RC (DLC). Day of month not indicated; conjectural day assigned based on this letter’s enclosure in Jacob Morton to JM, 16 June 1826. RC docketed by JM.
1. Stuart F. Randolph (d. 1867), a coal merchant, served on New York’s Common Council from 1826 to 1828 as alderman of the Eighth Ward. He also was the New York State prison inspector in 1821, 1824, and 1826 (“An Old New York House,” Coal Trade Journal 46 [1914]: 1426; David Maydole Matteson, comp., Minutes of the Common Council of the City of New York, 1784–1831: Analytical Index [2 vols.; New York, 1930], 2:1050; Joseph Shannon, comp., Manual of the Corporation of the City of New York [New York, 1868], 671).
2. Jacob B. Taylor (d. 1853) started a successful business career as a cabinetmaker in New York in 1804. In later years he served as one of John Jacob Astor’s primary real estate agents.

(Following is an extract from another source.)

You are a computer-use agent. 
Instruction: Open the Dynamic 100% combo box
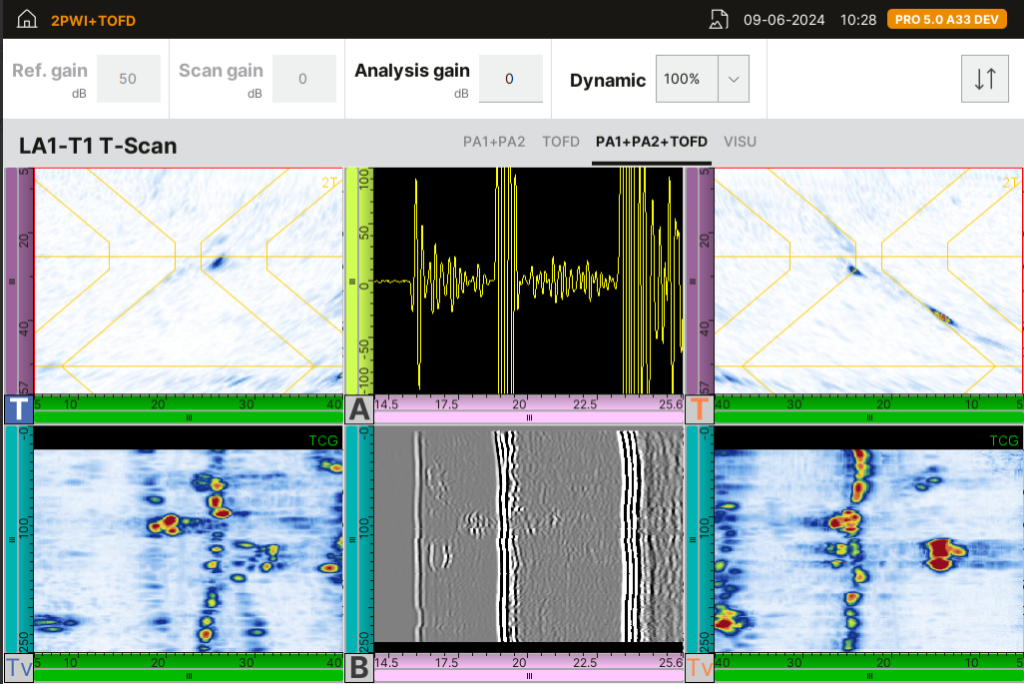687,79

Taylor served for many years as a member of the New York Common Council as an assistant alderman and later alderman for the Eighth and Ninth Wards (Barrett, Old Merchants of New York City [1968 reprint], 2:369–70; Alexander Emmerich, John Jacob Astor and the First Great American Fortune [Jefferson, N.C., 2013], 132; Matteson, Minutes of the Common Council of the City of New York: Analytical Index, 2:1251).

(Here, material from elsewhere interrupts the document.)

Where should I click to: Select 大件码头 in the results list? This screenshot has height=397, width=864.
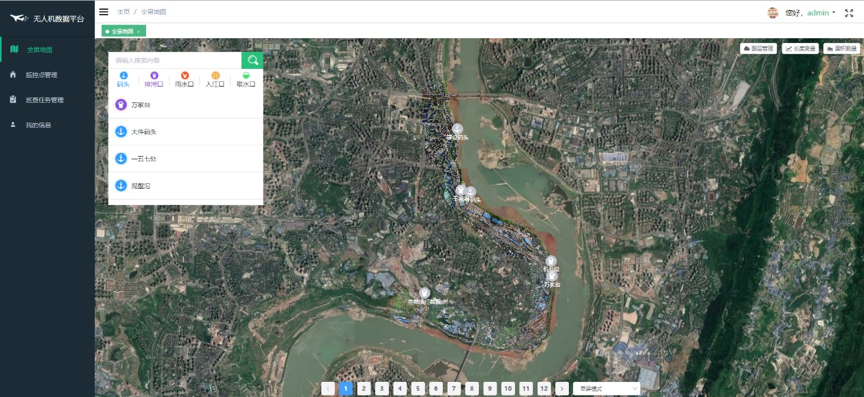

3. Henry Arcularius was assistant alderman for the Fifth Ward in 1826. In 1833, the New York Senate named Arcularius, a committed Jacksonian Democrat, commissary-general of the state. In this capacity, he played a controversial role in the 1834 New York election riot (Matteson, Minutes of the Common Council of the City of New York: Analytical Index, 1:39; Journal of the Senate of the State of New-York, at Their Fifty-Sixth Session [Albany, 1833], 127, 130–31; John M. Werner, “New Light on the ‘Man in the Claret Colored Coat,’” Journal of the Early Republic 5 [1985]: 96–98).
4. John Yates Cebra (ca. 1785–1855), a New York merchant, served during the 1820s and 1830s as alderman of the First Ward on the Common Council of the City of New York and as a justice of the peace (Longworth’s American Almanac [ 41636], 44; Matteson, Minutes of the Common Council of the City of New York: Analytical Index, 1:227; Documents of the Senate of the State of New-York, Fifty-Fifth Session, 1832 [2 vols.; Albany, 1832], 1:no. 35, p. 1; Richmond Whig, 18 Sept. 1855).